Instruções da tarefa — Escreva a continuação do texto sobre o cérebro e as dietas, começando logo depois da última frase apresentada.

Trecho para leitura —
O cérebro que chamarei aqui de animal, só para facilitar a identificação já explicada anteriormente (não é um termo técnico neurocientífico), entende a limitação de ingestão de alimentos e calorias como uma ameaça à sobrevivência da pessoa. Naturalmente, e de forma muito poderosa, ele começa a proteger o corpo da ameaça de inanição. É importante entender que, mesmo que a dieta não seja severamente restritiva, e que não haja o risco de inanição, fazer dietas ainda é contra a nossa natureza, e esse cérebro animal irá se manifestar quanto a isso.
Nosso corpo e cérebro muda para o modo de sobrevivência, quando a alimentação fica restrita ou o corpo é privado do que precisa para seu bom funcionamento e manutenção da homeostase. Homeostase é capacidade do organismo de apresentar uma situação físico-química característica e constante, dentro de determinados limites, mesmo diante de alterações impostas pelo meio ambiente, e é regulado primariamente pelo hipotálamo.

Informações extraídas —
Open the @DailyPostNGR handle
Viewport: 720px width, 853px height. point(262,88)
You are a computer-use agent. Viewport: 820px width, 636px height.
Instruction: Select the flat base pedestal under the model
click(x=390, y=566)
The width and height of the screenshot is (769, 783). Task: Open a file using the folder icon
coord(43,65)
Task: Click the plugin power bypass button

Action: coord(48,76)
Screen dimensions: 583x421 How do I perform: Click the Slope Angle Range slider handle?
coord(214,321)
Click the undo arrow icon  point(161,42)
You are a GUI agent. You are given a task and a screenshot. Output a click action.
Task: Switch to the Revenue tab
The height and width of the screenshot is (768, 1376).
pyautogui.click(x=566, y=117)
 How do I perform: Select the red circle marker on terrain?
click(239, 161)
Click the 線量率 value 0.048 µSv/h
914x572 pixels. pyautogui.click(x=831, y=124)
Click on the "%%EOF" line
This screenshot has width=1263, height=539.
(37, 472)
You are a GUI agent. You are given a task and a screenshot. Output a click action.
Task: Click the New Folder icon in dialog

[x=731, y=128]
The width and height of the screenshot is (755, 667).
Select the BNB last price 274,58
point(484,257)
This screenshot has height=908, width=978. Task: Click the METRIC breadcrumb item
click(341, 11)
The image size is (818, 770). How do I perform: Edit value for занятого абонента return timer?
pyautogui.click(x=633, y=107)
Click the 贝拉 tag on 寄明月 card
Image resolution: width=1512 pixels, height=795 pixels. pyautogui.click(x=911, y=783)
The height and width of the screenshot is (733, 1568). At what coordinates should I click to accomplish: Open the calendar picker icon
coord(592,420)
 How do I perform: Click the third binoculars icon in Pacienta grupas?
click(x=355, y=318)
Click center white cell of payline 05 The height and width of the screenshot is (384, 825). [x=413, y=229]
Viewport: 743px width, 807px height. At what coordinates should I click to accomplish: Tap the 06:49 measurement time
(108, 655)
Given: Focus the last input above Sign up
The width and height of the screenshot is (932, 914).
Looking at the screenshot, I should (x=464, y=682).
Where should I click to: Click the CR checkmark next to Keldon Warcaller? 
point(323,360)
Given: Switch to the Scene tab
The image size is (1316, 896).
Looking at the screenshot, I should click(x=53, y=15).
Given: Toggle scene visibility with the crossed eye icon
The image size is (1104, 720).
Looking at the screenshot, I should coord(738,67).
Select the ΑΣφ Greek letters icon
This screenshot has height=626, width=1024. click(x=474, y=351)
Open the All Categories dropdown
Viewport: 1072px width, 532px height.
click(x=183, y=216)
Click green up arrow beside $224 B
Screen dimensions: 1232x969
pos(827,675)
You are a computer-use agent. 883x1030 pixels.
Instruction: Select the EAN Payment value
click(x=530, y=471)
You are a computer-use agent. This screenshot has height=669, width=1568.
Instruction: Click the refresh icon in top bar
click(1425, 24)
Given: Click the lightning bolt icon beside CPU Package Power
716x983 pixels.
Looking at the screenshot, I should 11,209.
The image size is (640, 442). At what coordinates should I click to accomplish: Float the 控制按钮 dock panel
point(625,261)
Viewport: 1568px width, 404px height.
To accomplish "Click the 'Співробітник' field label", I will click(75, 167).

Campo de resposta —
A primeira coisa que acontece, é que o metabolismo desacelera, para que ele possa ser energeticamente o mais econômico possível, e utilize as calorias, que estão escassas, da forma mais eficiente possível possível.
Outra coisa que muda, são os balanços entre os hormônios da fome e saciedade. Agora, toda a energia do nosso organismo está dedicada a nos convencer (biologicamente) a comer. Se estivéssemos no tempo das cavernas, ou de nômades, iríamos ficar com os ouvidos e os narizes aguçados para encontrar uma caça ou uma planta comestível para suprir essa baixa de energia. O mais interessante, e ainda não completamente compreendido pela neurociência, é que o hipotálamo tem complexas redes neurais que se estendem por outras partes do cérebro e controlam delicados balanços hormonais (sistema endócrino), indo desde o controle da produção de estrógenos, até os hormônios responsáveis pela fome e saciedade, regulação da temperatura corporal, pressão sanguínea, composição eletrolítica, entre outras muitas funções. Sua influência se estende inclusive para os comportamentos instintivos ou inatos e as emoções, que são outro aspecto importante para nossa sobrevivência.
O cérebro não é tão simples assim...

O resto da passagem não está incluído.